Task instructions »
Transcribe each entry below exactly. Pictures do not go in the copy.

Data »
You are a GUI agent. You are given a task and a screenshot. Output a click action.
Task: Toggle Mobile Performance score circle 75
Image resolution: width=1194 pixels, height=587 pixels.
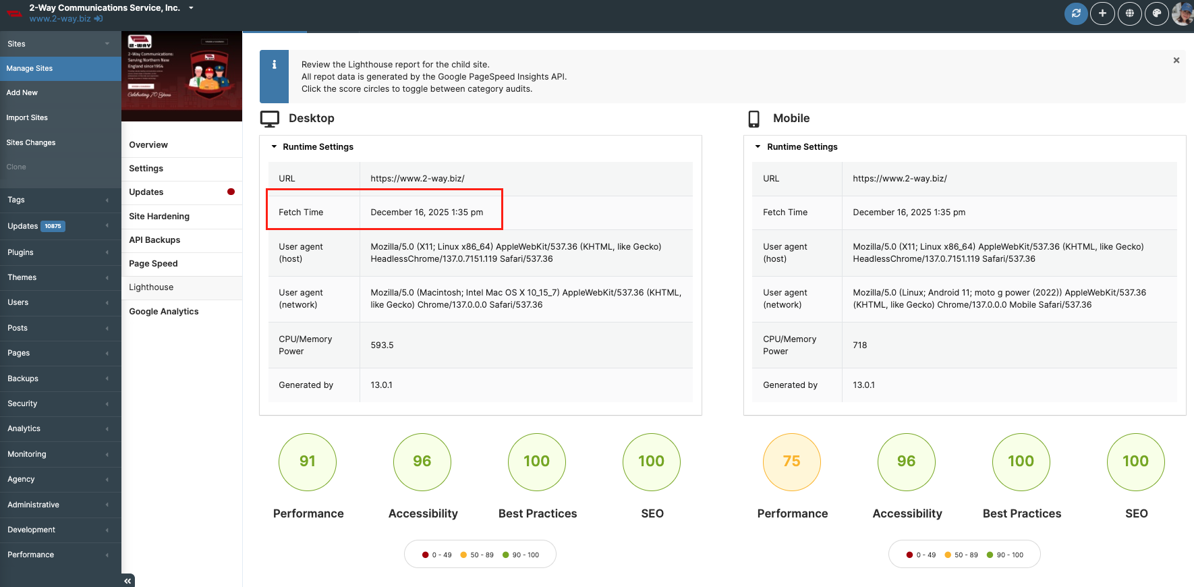791,462
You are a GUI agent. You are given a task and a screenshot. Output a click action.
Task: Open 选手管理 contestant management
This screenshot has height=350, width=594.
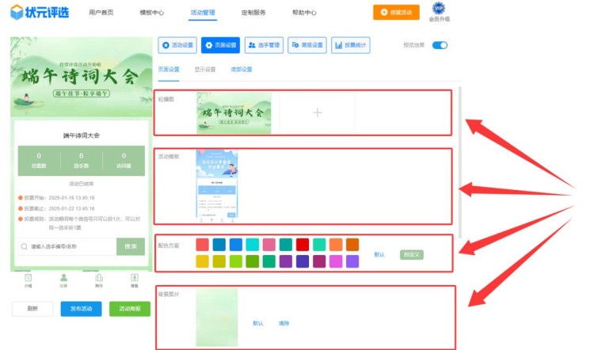pyautogui.click(x=263, y=45)
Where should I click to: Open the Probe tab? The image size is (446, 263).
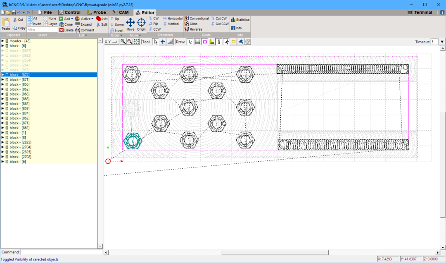(96, 12)
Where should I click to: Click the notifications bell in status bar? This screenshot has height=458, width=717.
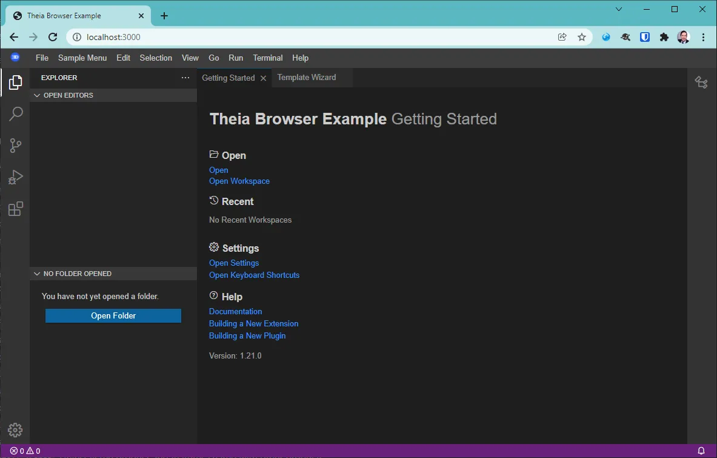[701, 451]
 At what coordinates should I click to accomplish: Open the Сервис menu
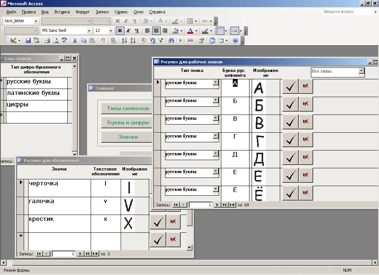(x=121, y=12)
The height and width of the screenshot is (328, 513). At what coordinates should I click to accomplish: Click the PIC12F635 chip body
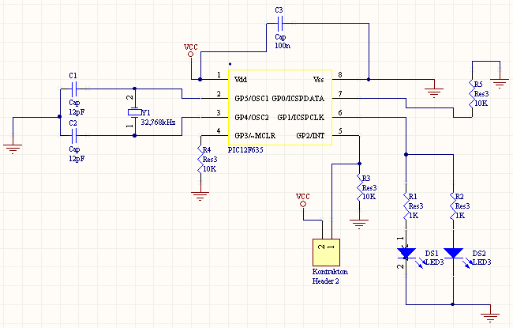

Response for this exercise »
You are a GUI agent. You are given a task and a screenshot. Output a click action.
Task: Toggle Mobile Performance score circle 75
Image resolution: width=1194 pixels, height=587 pixels.
791,462
You are a GUI agent. You are given a task and a screenshot. Output a click action.
Task: Open 选手管理 contestant management
This screenshot has height=350, width=594.
pyautogui.click(x=263, y=45)
Where should I click to: Open the Probe tab? The image size is (446, 263).
(96, 12)
Where should I click to: Click the notifications bell in status bar? This screenshot has height=458, width=717.
[701, 451]
 At what coordinates should I click to accomplish: Open the Сервис menu
(x=121, y=12)
The height and width of the screenshot is (328, 513). At what coordinates should I click to accomplish: Click the PIC12F635 chip body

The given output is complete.